糖尿病新薬に重い副作用
◆危険な過小評価 臨床試験に甘さ
2000年10月15日 読売新聞朝刊より

 

 糖尿病の新薬に重い副作用があることが分かり、厚生省は緊急安全性情報を出して注意を呼びかけている。(医療情報部 田中 秀一)

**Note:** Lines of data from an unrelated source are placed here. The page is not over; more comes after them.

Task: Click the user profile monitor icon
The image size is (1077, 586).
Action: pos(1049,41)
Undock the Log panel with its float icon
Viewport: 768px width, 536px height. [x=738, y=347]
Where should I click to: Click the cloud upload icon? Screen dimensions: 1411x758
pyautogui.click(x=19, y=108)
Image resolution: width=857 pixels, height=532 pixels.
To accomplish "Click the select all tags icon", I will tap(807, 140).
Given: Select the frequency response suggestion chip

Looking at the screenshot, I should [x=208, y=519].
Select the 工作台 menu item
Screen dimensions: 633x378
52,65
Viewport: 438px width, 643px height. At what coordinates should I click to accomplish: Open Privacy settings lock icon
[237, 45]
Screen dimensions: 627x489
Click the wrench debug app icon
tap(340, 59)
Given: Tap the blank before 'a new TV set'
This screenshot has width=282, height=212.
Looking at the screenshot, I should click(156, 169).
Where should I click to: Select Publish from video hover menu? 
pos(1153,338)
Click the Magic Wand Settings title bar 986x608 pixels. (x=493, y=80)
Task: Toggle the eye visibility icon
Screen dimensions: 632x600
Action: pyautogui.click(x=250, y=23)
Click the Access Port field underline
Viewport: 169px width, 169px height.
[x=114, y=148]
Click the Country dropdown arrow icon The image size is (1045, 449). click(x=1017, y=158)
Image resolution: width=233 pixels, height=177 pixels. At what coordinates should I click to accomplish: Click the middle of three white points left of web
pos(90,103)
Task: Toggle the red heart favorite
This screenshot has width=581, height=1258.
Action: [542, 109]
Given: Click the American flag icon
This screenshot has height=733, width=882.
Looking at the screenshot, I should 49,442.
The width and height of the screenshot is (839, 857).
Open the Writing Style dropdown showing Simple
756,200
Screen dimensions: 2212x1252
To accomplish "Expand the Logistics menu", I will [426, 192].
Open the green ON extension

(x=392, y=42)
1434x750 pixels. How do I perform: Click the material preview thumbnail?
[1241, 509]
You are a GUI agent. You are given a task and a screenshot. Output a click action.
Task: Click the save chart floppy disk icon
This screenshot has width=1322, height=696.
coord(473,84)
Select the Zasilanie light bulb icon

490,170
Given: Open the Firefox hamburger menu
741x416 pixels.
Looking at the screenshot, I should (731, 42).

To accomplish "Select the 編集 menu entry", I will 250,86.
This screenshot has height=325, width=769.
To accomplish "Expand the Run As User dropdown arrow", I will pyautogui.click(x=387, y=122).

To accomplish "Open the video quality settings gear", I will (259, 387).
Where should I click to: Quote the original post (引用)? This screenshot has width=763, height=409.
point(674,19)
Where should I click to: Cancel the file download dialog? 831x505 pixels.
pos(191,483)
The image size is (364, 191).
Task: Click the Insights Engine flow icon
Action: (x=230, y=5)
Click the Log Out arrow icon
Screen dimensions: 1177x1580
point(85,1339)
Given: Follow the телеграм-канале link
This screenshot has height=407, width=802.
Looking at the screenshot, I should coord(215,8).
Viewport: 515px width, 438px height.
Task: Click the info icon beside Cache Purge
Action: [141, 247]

 この薬は、塩酸ピオグリタゾン(商品名アクトス)で、血糖値を下げるホルモン、インスリンの働きを良くする作用があり、昨年十二月に発売された。その後、約一か月間服用した六十歳代の女性ら五人に、心不全の発症や悪化がみられた。
 幸い死亡例はなかったが、命にかかわる副作用だけに、厚生省は心不全の患者らに処方しないことなどを新たに求めた。
 医薬品は、市販前に患者に使って効果や副作用を調べる臨床試験を行い、厚生省の審査を経て製造承認される。同省は、今回のピオグリタゾンの副作用について、「臨床試験では認められなかった」としている。
 これに対し、医薬品を評価する「医薬ビジランスセンター」代表理事の浜六郎医師は「心臓への悪影響は、動物実験や臨床試験で示されていた」と疑問視する。
 国内の臨床試験で服用した患者に、心筋こうそくやどうきがみられ、「重い有害事象」として報告されていた上、米国での臨床試験でも心不全が現れていたからだ。
 それが、なぜ「市販前には副作用は分からなかった」ことになるのか。
 臨床試験の担当医師が、心筋こうそくなどの症状について「患者には以前から動脈硬化があったと考えられ、薬と関連がない」と判定し、試験全体の責任者もこれを支持したためだ。
 浜医師は「薬と関連があるとみるべき症状で、危険性を過小評価している」と、副作用チェックの甘さを批判。「糖尿病のように治療が長期に及ぶ薬は、高い安全性が必要」と、使用の一時中止を厚生省やメーカー側に申し入れた。メーカー側は「専門医と相談し、適正使用を進める」として販売を続ける。
 臨床試験で重大な副作用が見過ごされ、厚生省の審査もすり抜ければ被害は防げない。典型例が、九三年に起きた抗ウイルス剤「ソリブジン」薬害だ。
 この薬の臨床試験では、抗がん剤を服用していた患者三人が白血球減少などの副作用で死亡した。ソリブジンとの併用で、抗がん剤の作用が増強されたことが原因だった。ところが、その事実が見逃された。製造承認後は多くの医療機関で使われ、十五人が死亡した。
 その後、同省は新薬の承認審査を専門に行う機関を設けるなど体制を改めた。だが、課題も多い。医師らで作る「医薬品・治療研究会」代表の別府宏圀(ひろくに) 東京都立北療育医療センター院長は「薬には副作用があっても、それを上回る利点があれば容認される。
 だが、例えば抗がん剤はがんを小さくすれば薬として認められ、生存率を上げるかどうかは審査の対象になっていない。安全性を含め、薬のメリットとデメリットを総合判断する仕組みが必要だ」と指摘する。
副作用被害を防ぐには、臨床試験や承認審査に慎重さが求められる。長期的な作用が不明な新薬を扱う医療現場も、使用経験が不十分な薬が急速に普及し、被害を広げた例が過去に少なくないことを肝に銘じなければならない。